For four weeks, MNsure worked with IBM to resolve the verification and eligibility problems in large batches, according to Dayton's letter, but the fixes never worked.
"MNsure staff needed to spend thousands more hours manually addressing the issue on a one-by-one basis," the governor wrote. All the manual work slowed the process of sending information about enrollees to insurance companies, according to Dayton, and mail invoices to consumers. It also compounded wait times at the MNsure call center, which have exceeded two hours in some instances.
Finally, Dayton highlighted a problem where some consumers "get stuck in a queue and their applications are not able to be processed."
"Curam product staff do not know why this is occurring, have been unable to identify which applications are in this queue and have not been able to remove these Minnesotans from the queue to process their applications and get them coverage," Dayton wrote.
Dayton's letter was first reported Friday by MinnPost, an online news web site.
It's not exactly clear how the issues highlighted by Dayton coincide with subsequent disclosures by state officials.

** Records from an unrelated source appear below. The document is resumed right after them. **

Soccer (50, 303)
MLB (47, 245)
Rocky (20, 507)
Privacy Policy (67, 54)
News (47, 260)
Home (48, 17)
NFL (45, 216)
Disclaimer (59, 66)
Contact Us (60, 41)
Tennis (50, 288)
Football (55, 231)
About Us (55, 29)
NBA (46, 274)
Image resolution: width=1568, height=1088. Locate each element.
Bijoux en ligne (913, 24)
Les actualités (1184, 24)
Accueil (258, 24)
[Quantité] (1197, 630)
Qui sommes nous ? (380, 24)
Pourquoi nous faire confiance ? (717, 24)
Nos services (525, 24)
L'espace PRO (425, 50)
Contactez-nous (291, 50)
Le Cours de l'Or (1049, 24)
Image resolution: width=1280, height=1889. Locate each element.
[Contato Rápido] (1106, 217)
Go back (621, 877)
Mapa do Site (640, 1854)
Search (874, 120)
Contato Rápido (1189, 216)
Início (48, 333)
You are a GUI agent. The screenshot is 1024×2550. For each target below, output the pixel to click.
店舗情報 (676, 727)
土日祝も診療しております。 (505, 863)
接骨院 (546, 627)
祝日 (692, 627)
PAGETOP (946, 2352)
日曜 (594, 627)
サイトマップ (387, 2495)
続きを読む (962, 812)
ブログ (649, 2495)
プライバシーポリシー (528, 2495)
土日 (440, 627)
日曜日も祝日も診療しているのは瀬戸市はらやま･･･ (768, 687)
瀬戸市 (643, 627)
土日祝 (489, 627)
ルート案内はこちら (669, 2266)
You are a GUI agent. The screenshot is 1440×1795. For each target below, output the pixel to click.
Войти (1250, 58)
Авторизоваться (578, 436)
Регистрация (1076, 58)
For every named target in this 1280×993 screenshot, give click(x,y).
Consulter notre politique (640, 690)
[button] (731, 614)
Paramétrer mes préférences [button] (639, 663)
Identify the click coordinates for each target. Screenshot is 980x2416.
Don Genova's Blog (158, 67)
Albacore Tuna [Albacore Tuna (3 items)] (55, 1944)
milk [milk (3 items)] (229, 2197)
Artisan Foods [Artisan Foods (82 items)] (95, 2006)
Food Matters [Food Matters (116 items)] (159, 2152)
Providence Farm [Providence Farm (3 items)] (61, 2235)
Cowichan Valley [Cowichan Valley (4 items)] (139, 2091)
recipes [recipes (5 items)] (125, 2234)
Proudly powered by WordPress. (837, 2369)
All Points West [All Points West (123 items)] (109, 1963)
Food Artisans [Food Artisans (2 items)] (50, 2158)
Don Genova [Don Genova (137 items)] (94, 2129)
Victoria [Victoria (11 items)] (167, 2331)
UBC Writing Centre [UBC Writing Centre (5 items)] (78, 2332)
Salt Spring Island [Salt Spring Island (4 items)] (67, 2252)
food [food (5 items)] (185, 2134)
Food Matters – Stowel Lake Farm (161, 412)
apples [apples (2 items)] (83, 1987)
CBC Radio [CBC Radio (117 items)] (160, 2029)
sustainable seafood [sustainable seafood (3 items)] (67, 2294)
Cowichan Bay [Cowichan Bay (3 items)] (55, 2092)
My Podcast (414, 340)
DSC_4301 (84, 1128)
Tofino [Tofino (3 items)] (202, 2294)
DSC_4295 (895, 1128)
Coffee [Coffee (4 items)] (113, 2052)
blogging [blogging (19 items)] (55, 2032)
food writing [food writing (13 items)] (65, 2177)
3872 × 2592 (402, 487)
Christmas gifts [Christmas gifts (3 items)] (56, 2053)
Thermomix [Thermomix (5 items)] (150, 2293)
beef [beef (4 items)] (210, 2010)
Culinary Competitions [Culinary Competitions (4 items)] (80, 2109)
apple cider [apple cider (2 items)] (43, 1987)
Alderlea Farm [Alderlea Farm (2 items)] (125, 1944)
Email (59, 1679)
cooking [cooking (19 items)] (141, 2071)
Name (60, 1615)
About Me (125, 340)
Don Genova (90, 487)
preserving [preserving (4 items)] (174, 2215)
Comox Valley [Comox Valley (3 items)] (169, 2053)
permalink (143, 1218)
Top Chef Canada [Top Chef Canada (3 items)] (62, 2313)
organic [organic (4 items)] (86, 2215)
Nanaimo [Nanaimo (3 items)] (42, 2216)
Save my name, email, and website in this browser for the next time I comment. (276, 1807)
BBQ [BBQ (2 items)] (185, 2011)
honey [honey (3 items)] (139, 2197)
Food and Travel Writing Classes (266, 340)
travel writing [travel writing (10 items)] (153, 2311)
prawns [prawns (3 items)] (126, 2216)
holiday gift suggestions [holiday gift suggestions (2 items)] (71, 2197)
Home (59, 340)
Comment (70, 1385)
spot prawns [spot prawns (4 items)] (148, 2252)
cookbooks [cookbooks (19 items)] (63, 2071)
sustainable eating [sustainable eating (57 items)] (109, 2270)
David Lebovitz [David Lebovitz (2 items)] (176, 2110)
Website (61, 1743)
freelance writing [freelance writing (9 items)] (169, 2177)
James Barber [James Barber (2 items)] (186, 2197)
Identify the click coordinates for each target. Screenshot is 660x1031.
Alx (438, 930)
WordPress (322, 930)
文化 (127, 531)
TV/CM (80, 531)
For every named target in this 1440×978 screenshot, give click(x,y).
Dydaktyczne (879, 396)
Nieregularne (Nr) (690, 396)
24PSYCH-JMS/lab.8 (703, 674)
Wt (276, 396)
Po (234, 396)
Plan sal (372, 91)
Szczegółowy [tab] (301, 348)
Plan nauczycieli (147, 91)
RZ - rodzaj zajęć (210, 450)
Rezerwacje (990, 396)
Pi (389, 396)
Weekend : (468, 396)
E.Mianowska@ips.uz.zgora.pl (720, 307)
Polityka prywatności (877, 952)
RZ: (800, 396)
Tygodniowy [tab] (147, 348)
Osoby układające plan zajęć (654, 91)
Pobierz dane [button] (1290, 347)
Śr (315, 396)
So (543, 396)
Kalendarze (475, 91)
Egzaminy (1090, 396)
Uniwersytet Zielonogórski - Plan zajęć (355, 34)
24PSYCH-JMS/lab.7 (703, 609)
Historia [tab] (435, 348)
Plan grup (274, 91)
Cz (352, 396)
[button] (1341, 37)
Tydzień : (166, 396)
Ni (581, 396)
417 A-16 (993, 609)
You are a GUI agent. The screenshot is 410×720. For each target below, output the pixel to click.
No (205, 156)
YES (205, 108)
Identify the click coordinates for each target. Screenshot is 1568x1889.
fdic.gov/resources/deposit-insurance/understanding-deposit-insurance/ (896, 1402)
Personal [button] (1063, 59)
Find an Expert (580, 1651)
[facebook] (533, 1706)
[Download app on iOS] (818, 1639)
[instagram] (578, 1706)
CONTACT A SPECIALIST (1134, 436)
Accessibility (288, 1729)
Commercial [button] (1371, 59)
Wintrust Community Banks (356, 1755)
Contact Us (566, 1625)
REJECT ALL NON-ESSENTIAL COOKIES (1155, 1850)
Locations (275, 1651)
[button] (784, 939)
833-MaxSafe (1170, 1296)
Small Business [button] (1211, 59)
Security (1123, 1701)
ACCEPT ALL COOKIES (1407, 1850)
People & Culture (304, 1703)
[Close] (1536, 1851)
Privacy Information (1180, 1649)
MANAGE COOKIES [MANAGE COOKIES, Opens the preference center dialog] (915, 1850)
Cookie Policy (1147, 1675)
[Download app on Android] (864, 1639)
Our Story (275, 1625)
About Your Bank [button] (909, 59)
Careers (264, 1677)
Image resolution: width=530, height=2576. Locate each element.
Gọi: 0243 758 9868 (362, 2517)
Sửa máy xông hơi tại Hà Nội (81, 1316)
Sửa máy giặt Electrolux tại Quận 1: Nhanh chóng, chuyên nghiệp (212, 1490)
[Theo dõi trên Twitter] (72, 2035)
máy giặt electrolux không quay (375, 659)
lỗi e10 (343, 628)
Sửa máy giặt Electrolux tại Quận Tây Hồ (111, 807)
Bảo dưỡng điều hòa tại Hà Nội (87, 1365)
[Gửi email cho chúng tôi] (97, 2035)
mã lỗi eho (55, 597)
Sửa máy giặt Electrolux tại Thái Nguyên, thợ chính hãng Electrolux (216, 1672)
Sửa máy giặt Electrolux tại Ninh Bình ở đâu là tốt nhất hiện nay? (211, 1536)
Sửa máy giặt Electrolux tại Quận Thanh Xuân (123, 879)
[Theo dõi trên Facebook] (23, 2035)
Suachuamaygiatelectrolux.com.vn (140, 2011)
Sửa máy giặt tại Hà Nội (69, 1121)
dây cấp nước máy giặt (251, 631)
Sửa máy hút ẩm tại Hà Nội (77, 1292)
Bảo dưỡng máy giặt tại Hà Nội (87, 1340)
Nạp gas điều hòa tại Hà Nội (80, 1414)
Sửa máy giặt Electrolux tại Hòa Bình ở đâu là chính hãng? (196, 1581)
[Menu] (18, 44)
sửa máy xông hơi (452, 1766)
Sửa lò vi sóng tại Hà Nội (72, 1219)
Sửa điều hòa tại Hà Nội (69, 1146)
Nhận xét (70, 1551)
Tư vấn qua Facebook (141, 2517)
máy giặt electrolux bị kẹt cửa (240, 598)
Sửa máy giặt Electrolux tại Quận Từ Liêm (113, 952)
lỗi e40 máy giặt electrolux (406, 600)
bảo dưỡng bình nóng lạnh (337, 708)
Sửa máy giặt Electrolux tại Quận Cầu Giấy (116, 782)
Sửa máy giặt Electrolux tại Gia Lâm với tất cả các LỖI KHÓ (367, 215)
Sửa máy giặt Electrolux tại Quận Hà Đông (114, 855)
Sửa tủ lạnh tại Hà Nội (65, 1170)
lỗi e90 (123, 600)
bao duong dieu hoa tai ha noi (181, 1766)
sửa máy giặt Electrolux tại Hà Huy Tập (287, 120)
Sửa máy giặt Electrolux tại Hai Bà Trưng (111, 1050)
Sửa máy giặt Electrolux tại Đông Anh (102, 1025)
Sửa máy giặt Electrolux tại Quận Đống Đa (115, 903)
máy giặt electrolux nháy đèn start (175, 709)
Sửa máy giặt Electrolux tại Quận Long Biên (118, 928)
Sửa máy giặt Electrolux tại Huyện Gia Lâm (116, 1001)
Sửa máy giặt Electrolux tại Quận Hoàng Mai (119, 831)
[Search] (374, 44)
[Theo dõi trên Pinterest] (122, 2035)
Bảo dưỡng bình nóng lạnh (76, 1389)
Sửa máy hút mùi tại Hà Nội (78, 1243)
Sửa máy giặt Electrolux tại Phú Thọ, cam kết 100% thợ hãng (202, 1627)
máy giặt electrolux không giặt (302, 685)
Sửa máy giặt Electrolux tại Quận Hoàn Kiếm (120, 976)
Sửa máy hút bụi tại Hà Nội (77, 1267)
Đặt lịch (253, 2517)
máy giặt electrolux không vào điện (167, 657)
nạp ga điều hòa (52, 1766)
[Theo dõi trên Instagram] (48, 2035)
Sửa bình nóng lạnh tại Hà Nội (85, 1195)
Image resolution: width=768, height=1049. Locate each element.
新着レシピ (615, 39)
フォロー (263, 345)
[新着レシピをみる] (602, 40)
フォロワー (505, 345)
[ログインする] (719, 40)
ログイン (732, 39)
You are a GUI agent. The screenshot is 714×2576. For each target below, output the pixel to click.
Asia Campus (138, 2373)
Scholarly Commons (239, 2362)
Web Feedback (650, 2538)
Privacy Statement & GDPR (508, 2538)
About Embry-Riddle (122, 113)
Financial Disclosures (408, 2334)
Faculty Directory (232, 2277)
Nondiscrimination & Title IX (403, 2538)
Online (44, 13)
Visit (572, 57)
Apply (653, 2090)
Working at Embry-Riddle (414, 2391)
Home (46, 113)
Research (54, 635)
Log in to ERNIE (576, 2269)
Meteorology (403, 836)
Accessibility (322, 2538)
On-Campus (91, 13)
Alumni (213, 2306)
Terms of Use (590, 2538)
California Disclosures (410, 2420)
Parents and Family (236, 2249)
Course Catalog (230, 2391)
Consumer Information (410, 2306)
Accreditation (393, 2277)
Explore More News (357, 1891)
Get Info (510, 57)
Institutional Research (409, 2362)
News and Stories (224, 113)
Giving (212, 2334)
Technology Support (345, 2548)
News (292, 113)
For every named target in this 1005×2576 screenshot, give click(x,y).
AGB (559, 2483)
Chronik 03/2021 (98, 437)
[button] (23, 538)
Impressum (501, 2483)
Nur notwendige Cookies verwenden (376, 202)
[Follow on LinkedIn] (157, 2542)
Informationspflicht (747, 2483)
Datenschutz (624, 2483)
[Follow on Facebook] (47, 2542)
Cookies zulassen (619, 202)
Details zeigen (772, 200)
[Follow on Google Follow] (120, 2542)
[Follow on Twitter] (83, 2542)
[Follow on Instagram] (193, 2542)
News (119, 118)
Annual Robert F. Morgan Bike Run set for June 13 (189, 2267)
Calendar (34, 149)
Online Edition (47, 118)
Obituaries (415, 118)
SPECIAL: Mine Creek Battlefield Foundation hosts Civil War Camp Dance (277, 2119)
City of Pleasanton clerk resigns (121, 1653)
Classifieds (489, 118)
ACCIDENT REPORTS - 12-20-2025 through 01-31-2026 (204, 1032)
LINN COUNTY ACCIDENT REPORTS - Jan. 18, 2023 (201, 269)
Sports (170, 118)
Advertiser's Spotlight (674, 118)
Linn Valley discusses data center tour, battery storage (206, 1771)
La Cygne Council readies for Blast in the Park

In late December, MNsure said it was contacting 1,000 consumers who needed to withdraw their applications and start over because of problems. The health exchange also said that IBM workers would help with another 1,100 applications that needed to be rescued from the system.
The Department of Human Services, which administers public health insurance programs, said in December that it was manually processing more than 2,000 paper applications. Manual processing also was needed for another 2,400 applications because of a glitch in the caseworker portion of the IBM software, which Dayton addressed in his Dec. 13 letter.
So, to some extent, the letter might simply summarize a series of challenges that have come to light over the past month. But it is the first public indication that state officials feel they were misled by IBM.
"During the 2011 procurement for MNsure's information technology services, Curam represented that the ... product was 90 percent complete and ready out-of-the-box," Dayton wrote. "We now know that the product is still not 90 percent complete in December of 2013, and that your product has significant defects, which have seriously harmed Minnesota consumers."
In her statement, Welder of IBM said her company is working to sustain MNsure improvements with on-site services and technical resources that go beyond the scope of its contractual responsibilities.
One of the company's senior vice presidents "has made this project a priority and has been in regular contact with Governor Dayton and the MNsure leaders," Welder said. "Although our original role on this project was limited, we are bringing the full resources and capabilities of IBM to the state because of the importance of the success of the project."
Officials have said that no state money is being spent on the IBM workers who were sent to St. Paul in late December. MNsure already is paying at least $3.96 million to IBM Curam -- the funds go through a company called Maximus, which has the contract to build the entire MNsure system. A spokeswoman for Maximus declined comment on Friday.